Vous devriez savoir ce qu’est le CCDC 24, mais vous n’avez pas à l’étudier comme vous étudiez le CCDC 2. La liste de références de l’ExAC nomme le CCDC 24 (1996), « Guide to Using Model Forms and Supporting Documents », et l’édition publiée courante est celle de 2016, rédigée pour le CCDC 2 2008. L’une comme l’autre parcourt les formulaires types et les documents d’appui du CCDC plutôt que les conditions supplémentaires, et ni l’une ni l’autre n’a des numéros de clauses qui correspondent au CCDC 2 (2020). Lisez-le une fois pour le contexte.

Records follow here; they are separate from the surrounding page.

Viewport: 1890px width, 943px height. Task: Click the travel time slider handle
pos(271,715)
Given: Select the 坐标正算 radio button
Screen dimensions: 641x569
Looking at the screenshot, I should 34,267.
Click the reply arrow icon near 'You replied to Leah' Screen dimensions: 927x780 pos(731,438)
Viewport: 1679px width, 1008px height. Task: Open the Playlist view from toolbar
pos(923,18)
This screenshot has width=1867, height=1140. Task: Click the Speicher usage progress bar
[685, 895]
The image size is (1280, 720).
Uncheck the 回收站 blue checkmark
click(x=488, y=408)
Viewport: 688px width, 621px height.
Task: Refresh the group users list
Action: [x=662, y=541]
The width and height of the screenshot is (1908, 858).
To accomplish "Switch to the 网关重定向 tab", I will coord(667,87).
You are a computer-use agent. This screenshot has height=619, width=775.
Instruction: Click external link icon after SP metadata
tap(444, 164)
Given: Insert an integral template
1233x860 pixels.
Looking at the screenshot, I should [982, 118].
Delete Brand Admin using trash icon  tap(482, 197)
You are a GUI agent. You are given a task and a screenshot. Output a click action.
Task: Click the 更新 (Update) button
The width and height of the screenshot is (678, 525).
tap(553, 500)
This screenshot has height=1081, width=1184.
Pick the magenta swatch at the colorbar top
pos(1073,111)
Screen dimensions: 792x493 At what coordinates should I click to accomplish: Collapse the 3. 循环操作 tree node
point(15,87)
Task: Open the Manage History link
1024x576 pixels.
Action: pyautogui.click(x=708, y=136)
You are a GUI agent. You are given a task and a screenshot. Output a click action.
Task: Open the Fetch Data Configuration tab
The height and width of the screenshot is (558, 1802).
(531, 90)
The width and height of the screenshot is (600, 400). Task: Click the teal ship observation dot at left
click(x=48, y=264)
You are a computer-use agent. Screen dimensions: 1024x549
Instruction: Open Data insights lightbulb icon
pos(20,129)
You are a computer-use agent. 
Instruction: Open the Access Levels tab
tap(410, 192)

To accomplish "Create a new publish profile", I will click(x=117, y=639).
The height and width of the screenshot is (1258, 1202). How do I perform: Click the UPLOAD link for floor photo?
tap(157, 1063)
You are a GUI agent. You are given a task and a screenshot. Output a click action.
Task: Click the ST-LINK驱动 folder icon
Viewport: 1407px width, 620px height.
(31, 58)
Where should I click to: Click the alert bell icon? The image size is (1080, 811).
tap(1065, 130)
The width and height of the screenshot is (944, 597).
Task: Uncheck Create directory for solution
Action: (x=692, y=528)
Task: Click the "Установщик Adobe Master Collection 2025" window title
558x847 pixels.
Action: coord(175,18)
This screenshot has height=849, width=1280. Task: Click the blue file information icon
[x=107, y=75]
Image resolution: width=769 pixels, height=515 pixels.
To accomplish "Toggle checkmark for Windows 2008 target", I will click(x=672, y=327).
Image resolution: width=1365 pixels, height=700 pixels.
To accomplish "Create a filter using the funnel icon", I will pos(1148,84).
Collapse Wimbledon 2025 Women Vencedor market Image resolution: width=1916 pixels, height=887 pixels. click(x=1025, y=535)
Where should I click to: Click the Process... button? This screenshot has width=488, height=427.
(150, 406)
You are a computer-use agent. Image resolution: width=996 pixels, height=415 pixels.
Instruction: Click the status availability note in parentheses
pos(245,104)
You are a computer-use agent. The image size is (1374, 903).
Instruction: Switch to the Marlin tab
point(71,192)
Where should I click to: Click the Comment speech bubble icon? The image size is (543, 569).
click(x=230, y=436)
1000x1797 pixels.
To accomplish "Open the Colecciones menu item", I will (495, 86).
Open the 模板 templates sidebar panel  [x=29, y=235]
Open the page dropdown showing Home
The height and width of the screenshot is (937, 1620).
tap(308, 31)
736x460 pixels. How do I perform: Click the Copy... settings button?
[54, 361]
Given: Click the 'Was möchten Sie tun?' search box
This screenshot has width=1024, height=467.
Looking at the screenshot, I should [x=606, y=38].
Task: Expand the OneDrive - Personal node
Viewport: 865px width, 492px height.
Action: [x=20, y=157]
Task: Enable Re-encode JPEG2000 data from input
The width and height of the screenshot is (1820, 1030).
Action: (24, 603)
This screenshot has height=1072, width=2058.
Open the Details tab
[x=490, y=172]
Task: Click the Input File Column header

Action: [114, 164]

Un avis écrit en vertu de CCDC 2 est une communication formellement écrite livrée à la partie nommée dans le contrat, de la manière que le contrat exige (généralement en main, par messager ou par courrier recommandé). Beaucoup de droits CCDC 2, y compris les réclamations pour coût ou délai supplémentaires et certains recours de résiliation, dépendent d’un avis écrit livré dans un nombre fixé de jours ouvrables. L’ExAC évalue des scénarios où un candidat doit identifier si un avis écrit est requis et quand l’horloge commence.

Les deux contrats sont évalués dans la Section 4 : Construction et pratique. CCDC 2 se situe derrière les questions sur les soumissions, la négociation de contrat, les fonctions de bureau et de chantier, les certifications et la gestion de projet. Le Document 6 du RAIC se situe derrière les questions sur la portée des services de l’architecte, les différends d’honoraires, les services supplémentaires et les limites du pouvoir de l’architecte de lier le client. Attendez-vous à du choix multiple scénarisé plutôt qu’à un rappel clause par clause.

Oui, mais vous devez le lire une fois et percer les conditions générales avec des questions scénarisées. Une seule lecture soignée des articles de convention, des définitions et des conditions générales GC 1, 2, 3, 5, 6, 9, 10 et 12 prend à la plupart des candidats six à dix heures. Associez cette lecture à 40 à 60 questions scénarisées sur l’administration de contrat de la Section 4 et le rappel suffit pour l’examen.

Au-delà du CCDC 2 et du Document 6 de l’IRAC, l’ExAC peut toucher les CCDC 5A et 5B (gérance de construction), le CCDC 14 (conception-construction), le CCDC 17 (contrat à forfait entre entrepreneur et sous-traitant), le Document 9 de l’IRAC (le formulaire type canadien de contrat entre l’architecte et le consultant) et la loi provinciale sur la construction applicable. Traitez-les comme des lectures d’appoint; le CCDC 2 et le Document 6 portent le poids.